# start of Supplied records

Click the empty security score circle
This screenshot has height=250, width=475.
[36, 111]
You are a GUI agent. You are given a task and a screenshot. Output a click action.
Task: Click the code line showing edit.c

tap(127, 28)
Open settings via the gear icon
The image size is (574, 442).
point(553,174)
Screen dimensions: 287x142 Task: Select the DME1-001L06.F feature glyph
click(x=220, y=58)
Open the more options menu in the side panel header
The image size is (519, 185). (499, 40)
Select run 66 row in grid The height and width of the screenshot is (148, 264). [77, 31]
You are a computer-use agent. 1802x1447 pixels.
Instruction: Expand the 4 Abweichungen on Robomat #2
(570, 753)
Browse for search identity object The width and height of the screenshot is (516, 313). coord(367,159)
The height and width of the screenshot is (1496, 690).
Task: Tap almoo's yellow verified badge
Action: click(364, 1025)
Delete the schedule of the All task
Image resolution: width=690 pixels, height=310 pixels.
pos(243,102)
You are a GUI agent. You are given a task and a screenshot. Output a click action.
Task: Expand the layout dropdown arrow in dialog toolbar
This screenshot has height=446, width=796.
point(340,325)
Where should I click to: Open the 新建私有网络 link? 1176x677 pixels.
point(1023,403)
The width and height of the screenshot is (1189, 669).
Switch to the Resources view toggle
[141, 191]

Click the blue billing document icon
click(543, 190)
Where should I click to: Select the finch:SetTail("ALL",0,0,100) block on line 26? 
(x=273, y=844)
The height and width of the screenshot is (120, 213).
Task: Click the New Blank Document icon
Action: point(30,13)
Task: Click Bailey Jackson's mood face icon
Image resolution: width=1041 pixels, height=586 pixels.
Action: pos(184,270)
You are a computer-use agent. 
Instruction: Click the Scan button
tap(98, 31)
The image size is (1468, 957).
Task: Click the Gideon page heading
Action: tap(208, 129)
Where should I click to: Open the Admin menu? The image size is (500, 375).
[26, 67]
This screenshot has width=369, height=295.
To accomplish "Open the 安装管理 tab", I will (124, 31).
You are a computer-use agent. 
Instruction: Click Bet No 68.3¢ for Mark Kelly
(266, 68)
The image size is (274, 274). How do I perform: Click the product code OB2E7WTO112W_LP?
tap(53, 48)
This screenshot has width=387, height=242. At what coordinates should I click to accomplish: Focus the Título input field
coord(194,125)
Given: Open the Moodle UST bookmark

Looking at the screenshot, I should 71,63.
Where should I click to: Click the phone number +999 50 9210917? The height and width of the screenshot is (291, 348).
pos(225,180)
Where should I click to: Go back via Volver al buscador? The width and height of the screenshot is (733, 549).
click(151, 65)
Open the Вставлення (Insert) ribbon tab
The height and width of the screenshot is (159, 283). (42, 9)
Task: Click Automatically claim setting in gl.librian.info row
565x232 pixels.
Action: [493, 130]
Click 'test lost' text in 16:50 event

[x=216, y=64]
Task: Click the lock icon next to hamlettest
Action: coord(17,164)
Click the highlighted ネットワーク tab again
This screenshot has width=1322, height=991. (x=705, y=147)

# end of Supplied records

• **What to do**: Reproduce the data verbatim, from the line with "Open the more" to the line with "click(543, 190)", including both of those lines.

• **Reply**:
Open the more options menu in the side panel header
The image size is (519, 185). (499, 40)
Select run 66 row in grid The height and width of the screenshot is (148, 264). [77, 31]
You are a computer-use agent. 1802x1447 pixels.
Instruction: Expand the 4 Abweichungen on Robomat #2
(570, 753)
Browse for search identity object The width and height of the screenshot is (516, 313). coord(367,159)
The height and width of the screenshot is (1496, 690).
Task: Tap almoo's yellow verified badge
Action: click(364, 1025)
Delete the schedule of the All task
Image resolution: width=690 pixels, height=310 pixels.
pos(243,102)
You are a GUI agent. You are given a task and a screenshot. Output a click action.
Task: Expand the layout dropdown arrow in dialog toolbar
This screenshot has height=446, width=796.
point(340,325)
Where should I click to: Open the 新建私有网络 link? 1176x677 pixels.
point(1023,403)
The width and height of the screenshot is (1189, 669).
Switch to the Resources view toggle
[141, 191]

Click the blue billing document icon
click(543, 190)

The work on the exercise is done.